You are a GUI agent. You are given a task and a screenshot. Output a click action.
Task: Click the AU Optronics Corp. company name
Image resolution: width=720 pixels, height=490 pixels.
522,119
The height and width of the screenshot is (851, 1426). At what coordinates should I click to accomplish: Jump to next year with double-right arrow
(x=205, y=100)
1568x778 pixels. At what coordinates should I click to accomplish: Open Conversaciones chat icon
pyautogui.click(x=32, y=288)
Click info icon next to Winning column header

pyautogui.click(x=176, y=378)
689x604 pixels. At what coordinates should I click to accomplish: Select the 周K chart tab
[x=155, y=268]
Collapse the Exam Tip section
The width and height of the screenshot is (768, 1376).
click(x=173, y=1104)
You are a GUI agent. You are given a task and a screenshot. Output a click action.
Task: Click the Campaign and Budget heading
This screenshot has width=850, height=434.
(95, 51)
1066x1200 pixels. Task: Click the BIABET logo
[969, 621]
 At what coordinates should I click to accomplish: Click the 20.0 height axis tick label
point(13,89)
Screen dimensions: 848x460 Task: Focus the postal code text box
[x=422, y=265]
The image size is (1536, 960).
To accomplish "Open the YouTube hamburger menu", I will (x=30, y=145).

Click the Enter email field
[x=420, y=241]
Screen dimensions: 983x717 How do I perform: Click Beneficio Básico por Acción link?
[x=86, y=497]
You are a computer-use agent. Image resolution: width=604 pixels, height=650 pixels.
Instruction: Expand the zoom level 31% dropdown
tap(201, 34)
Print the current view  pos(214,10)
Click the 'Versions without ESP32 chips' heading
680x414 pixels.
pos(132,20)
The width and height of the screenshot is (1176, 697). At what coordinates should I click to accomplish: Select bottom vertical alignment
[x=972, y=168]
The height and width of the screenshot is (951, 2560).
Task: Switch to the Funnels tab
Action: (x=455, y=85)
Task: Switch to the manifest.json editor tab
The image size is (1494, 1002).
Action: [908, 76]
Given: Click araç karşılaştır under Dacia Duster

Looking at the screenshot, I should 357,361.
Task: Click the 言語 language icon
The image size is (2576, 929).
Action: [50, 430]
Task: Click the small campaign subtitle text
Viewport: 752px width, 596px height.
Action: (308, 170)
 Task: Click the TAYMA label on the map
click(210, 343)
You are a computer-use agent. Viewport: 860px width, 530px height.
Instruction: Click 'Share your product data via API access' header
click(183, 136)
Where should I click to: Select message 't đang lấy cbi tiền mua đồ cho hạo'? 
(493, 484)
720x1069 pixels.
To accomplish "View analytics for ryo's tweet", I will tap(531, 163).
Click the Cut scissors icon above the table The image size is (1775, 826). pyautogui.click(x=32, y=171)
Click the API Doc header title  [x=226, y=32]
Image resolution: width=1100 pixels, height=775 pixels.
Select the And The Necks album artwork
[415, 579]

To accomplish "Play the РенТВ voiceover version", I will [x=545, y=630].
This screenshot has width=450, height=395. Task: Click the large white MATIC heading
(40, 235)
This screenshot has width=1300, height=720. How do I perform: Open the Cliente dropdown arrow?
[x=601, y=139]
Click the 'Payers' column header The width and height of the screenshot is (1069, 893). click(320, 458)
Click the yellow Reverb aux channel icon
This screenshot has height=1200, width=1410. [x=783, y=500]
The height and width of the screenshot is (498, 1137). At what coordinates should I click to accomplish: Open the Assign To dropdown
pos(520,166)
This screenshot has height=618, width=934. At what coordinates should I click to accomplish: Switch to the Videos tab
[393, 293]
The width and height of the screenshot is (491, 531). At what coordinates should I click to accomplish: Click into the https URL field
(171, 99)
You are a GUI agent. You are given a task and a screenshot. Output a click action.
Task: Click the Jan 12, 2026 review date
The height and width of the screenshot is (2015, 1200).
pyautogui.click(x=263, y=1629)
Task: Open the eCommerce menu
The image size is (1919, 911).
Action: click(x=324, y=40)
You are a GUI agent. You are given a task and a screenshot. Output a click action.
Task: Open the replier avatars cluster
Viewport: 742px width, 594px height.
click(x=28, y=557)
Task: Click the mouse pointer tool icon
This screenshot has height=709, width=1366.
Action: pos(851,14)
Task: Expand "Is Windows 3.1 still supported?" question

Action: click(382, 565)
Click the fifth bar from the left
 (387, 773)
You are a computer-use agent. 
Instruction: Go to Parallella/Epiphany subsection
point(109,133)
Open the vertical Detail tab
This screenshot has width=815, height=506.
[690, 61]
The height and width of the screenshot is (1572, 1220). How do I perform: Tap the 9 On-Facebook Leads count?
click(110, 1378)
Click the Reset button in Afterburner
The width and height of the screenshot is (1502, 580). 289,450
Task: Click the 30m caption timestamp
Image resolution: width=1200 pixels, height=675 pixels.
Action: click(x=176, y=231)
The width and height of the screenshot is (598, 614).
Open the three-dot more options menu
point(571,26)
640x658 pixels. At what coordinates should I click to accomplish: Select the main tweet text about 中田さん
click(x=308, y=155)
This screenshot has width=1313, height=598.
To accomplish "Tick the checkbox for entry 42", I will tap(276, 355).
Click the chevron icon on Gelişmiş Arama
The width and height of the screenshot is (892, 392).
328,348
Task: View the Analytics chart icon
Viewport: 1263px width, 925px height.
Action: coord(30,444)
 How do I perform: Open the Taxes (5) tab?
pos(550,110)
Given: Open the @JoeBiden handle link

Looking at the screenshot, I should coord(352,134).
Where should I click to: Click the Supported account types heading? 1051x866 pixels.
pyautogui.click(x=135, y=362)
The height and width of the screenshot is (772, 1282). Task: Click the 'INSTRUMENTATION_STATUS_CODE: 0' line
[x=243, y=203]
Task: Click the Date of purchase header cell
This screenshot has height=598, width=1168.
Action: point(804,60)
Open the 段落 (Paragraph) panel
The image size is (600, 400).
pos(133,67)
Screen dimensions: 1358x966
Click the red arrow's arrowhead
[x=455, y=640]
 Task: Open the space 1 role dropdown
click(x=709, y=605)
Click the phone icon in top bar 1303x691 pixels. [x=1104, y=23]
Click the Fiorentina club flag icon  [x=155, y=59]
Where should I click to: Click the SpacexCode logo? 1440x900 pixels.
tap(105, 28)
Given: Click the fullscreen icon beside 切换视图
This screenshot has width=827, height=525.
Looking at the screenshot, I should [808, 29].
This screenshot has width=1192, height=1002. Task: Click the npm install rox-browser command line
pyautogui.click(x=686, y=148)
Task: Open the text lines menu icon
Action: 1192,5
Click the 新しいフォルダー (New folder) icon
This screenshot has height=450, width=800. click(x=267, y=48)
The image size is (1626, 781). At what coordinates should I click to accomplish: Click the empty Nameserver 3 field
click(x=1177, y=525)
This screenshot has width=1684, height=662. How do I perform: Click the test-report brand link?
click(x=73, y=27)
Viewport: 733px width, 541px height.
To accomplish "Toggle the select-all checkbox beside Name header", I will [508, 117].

※

- About this task
The answer must be the full listing, repeated exactly.

- Task output
You are a GUI agent. You are given a task and a screenshot. Output a click action.
Task: Click the AU Optronics Corp. company name
Image resolution: width=720 pixels, height=490 pixels.
522,119
The height and width of the screenshot is (851, 1426). At what coordinates should I click to accomplish: Jump to next year with double-right arrow
(x=205, y=100)
1568x778 pixels. At what coordinates should I click to accomplish: Open Conversaciones chat icon
pyautogui.click(x=32, y=288)
Click info icon next to Winning column header

pyautogui.click(x=176, y=378)
689x604 pixels. At what coordinates should I click to accomplish: Select the 周K chart tab
[x=155, y=268]
Collapse the Exam Tip section
The width and height of the screenshot is (768, 1376).
click(x=173, y=1104)
You are a GUI agent. You are given a task and a screenshot. Output a click action.
Task: Click the Campaign and Budget heading
This screenshot has width=850, height=434.
(95, 51)
1066x1200 pixels. Task: Click the BIABET logo
[969, 621]
 At what coordinates should I click to accomplish: Click the 20.0 height axis tick label
point(13,89)
Screen dimensions: 848x460 Task: Focus the postal code text box
[x=422, y=265]
The image size is (1536, 960).
To accomplish "Open the YouTube hamburger menu", I will (x=30, y=145).

Click the Enter email field
[x=420, y=241]
Screen dimensions: 983x717 How do I perform: Click Beneficio Básico por Acción link?
[x=86, y=497]
You are a computer-use agent. Image resolution: width=604 pixels, height=650 pixels.
Instruction: Expand the zoom level 31% dropdown
tap(201, 34)
Print the current view  pos(214,10)
Click the 'Versions without ESP32 chips' heading
680x414 pixels.
pos(132,20)
The width and height of the screenshot is (1176, 697). At what coordinates should I click to accomplish: Select bottom vertical alignment
[x=972, y=168]
The height and width of the screenshot is (951, 2560).
Task: Switch to the Funnels tab
Action: (x=455, y=85)
Task: Switch to the manifest.json editor tab
The image size is (1494, 1002).
Action: [908, 76]
Given: Click araç karşılaştır under Dacia Duster

Looking at the screenshot, I should 357,361.
Task: Click the 言語 language icon
The image size is (2576, 929).
Action: [50, 430]
Task: Click the small campaign subtitle text
Viewport: 752px width, 596px height.
Action: (308, 170)
 Task: Click the TAYMA label on the map
click(210, 343)
You are a computer-use agent. Viewport: 860px width, 530px height.
Instruction: Click 'Share your product data via API access' header
click(183, 136)
Where should I click to: Select message 't đang lấy cbi tiền mua đồ cho hạo'? 
(493, 484)
720x1069 pixels.
To accomplish "View analytics for ryo's tweet", I will tap(531, 163).
Click the Cut scissors icon above the table The image size is (1775, 826). pyautogui.click(x=32, y=171)
Click the API Doc header title  [x=226, y=32]
Image resolution: width=1100 pixels, height=775 pixels.
Select the And The Necks album artwork
[415, 579]

To accomplish "Play the РенТВ voiceover version", I will [x=545, y=630].
This screenshot has width=450, height=395. Task: Click the large white MATIC heading
(40, 235)
This screenshot has width=1300, height=720. How do I perform: Open the Cliente dropdown arrow?
[x=601, y=139]
Click the 'Payers' column header The width and height of the screenshot is (1069, 893). click(320, 458)
Click the yellow Reverb aux channel icon
This screenshot has height=1200, width=1410. [x=783, y=500]
The height and width of the screenshot is (498, 1137). At what coordinates should I click to accomplish: Open the Assign To dropdown
pos(520,166)
This screenshot has height=618, width=934. At what coordinates should I click to accomplish: Switch to the Videos tab
[393, 293]
The width and height of the screenshot is (491, 531). At what coordinates should I click to accomplish: Click into the https URL field
(171, 99)
You are a GUI agent. You are given a task and a screenshot. Output a click action.
Task: Click the Jan 12, 2026 review date
The height and width of the screenshot is (2015, 1200).
pyautogui.click(x=263, y=1629)
Task: Open the eCommerce menu
The image size is (1919, 911).
Action: click(x=324, y=40)
You are a GUI agent. You are given a task and a screenshot. Output a click action.
Task: Open the replier avatars cluster
Viewport: 742px width, 594px height.
click(x=28, y=557)
Task: Click the mouse pointer tool icon
This screenshot has height=709, width=1366.
Action: pos(851,14)
Task: Expand "Is Windows 3.1 still supported?" question

Action: click(382, 565)
Click the fifth bar from the left
 (387, 773)
You are a computer-use agent. 
Instruction: Go to Parallella/Epiphany subsection
point(109,133)
Open the vertical Detail tab
This screenshot has width=815, height=506.
[690, 61]
The height and width of the screenshot is (1572, 1220). How do I perform: Tap the 9 On-Facebook Leads count?
click(110, 1378)
Click the Reset button in Afterburner
The width and height of the screenshot is (1502, 580). 289,450
Task: Click the 30m caption timestamp
Image resolution: width=1200 pixels, height=675 pixels.
Action: click(x=176, y=231)
The width and height of the screenshot is (598, 614).
Open the three-dot more options menu
point(571,26)
640x658 pixels. At what coordinates should I click to accomplish: Select the main tweet text about 中田さん
click(x=308, y=155)
This screenshot has width=1313, height=598.
To accomplish "Tick the checkbox for entry 42", I will tap(276, 355).
Click the chevron icon on Gelişmiş Arama
The width and height of the screenshot is (892, 392).
328,348
Task: View the Analytics chart icon
Viewport: 1263px width, 925px height.
Action: coord(30,444)
 How do I perform: Open the Taxes (5) tab?
pos(550,110)
Given: Open the @JoeBiden handle link

Looking at the screenshot, I should coord(352,134).
Where should I click to: Click the Supported account types heading? 1051x866 pixels.
pyautogui.click(x=135, y=362)
The height and width of the screenshot is (772, 1282). Task: Click the 'INSTRUMENTATION_STATUS_CODE: 0' line
[x=243, y=203]
Task: Click the Date of purchase header cell
This screenshot has height=598, width=1168.
Action: point(804,60)
Open the 段落 (Paragraph) panel
The image size is (600, 400).
pos(133,67)
Screen dimensions: 1358x966
Click the red arrow's arrowhead
[x=455, y=640]
 Task: Open the space 1 role dropdown
click(x=709, y=605)
Click the phone icon in top bar 1303x691 pixels. [x=1104, y=23]
Click the Fiorentina club flag icon  [x=155, y=59]
Where should I click to: Click the SpacexCode logo? 1440x900 pixels.
tap(105, 28)
Given: Click the fullscreen icon beside 切换视图
This screenshot has width=827, height=525.
Looking at the screenshot, I should [808, 29].
This screenshot has width=1192, height=1002. Task: Click the npm install rox-browser command line
pyautogui.click(x=686, y=148)
Task: Open the text lines menu icon
Action: 1192,5
Click the 新しいフォルダー (New folder) icon
This screenshot has height=450, width=800. click(x=267, y=48)
The image size is (1626, 781). At what coordinates should I click to accomplish: Click the empty Nameserver 3 field
click(x=1177, y=525)
This screenshot has width=1684, height=662. How do I perform: Click the test-report brand link?
click(x=73, y=27)
Viewport: 733px width, 541px height.
To accomplish "Toggle the select-all checkbox beside Name header", I will [508, 117].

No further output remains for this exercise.